While leaving the pictures out, set down only the lines from the one with "Task: Click the Cancel button" through the end of the records, exactly as they stand.

START THE DATA

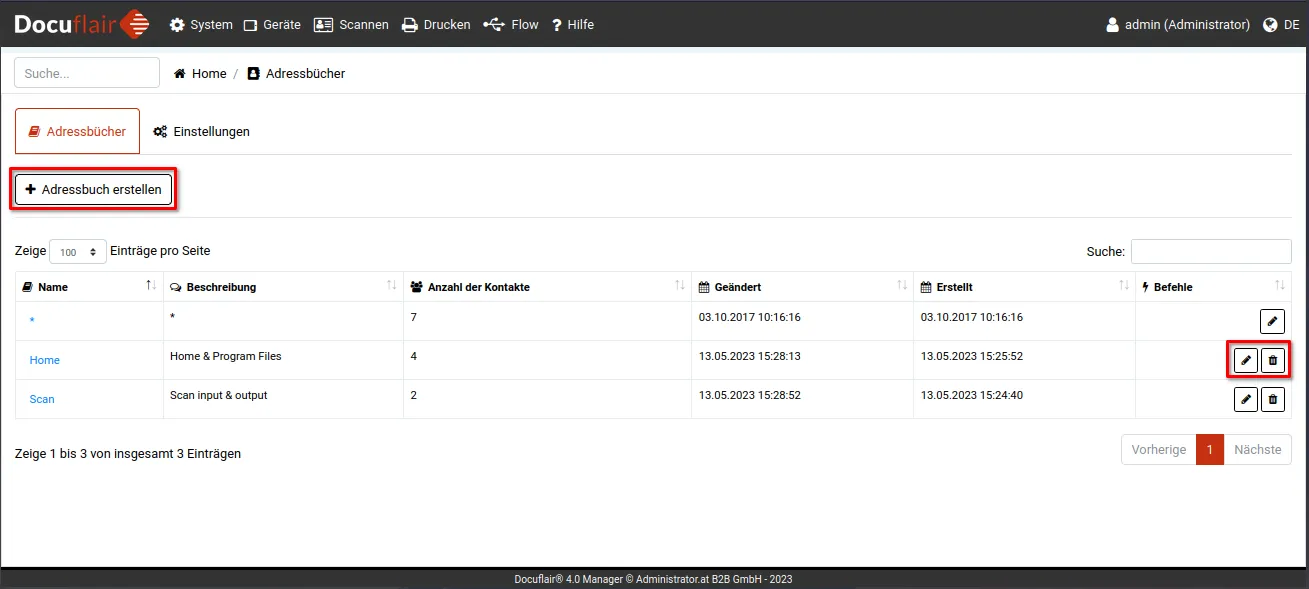The image size is (1309, 589).
Task: Click trash icon in the Scan row
Action: 1272,399
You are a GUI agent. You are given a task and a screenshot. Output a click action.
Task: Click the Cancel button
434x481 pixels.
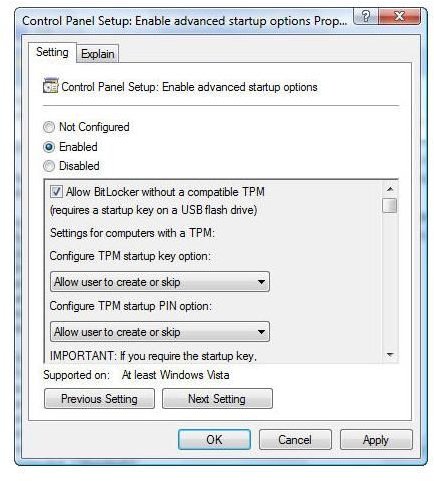pos(295,440)
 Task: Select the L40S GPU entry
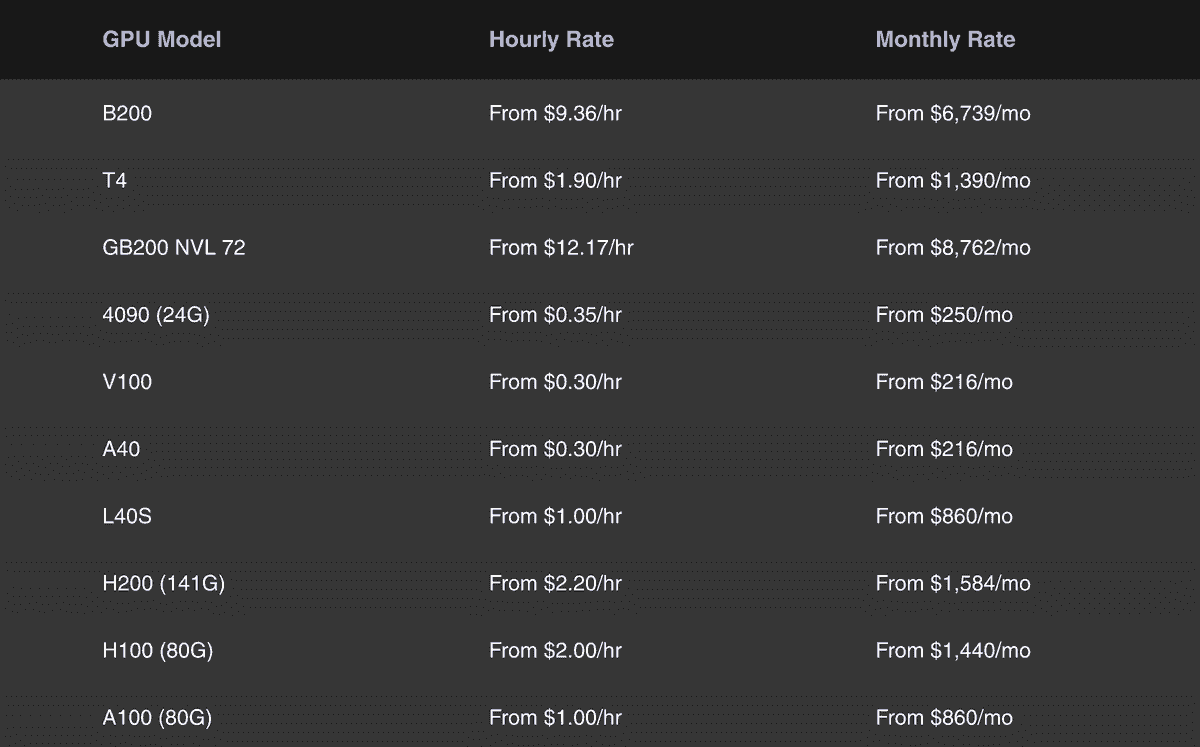tap(127, 516)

END THE DATA

YOUR RESPONSE:
Task: Click the Cancel button
434x481 pixels.
pos(295,440)
 Task: Select the L40S GPU entry
tap(127, 516)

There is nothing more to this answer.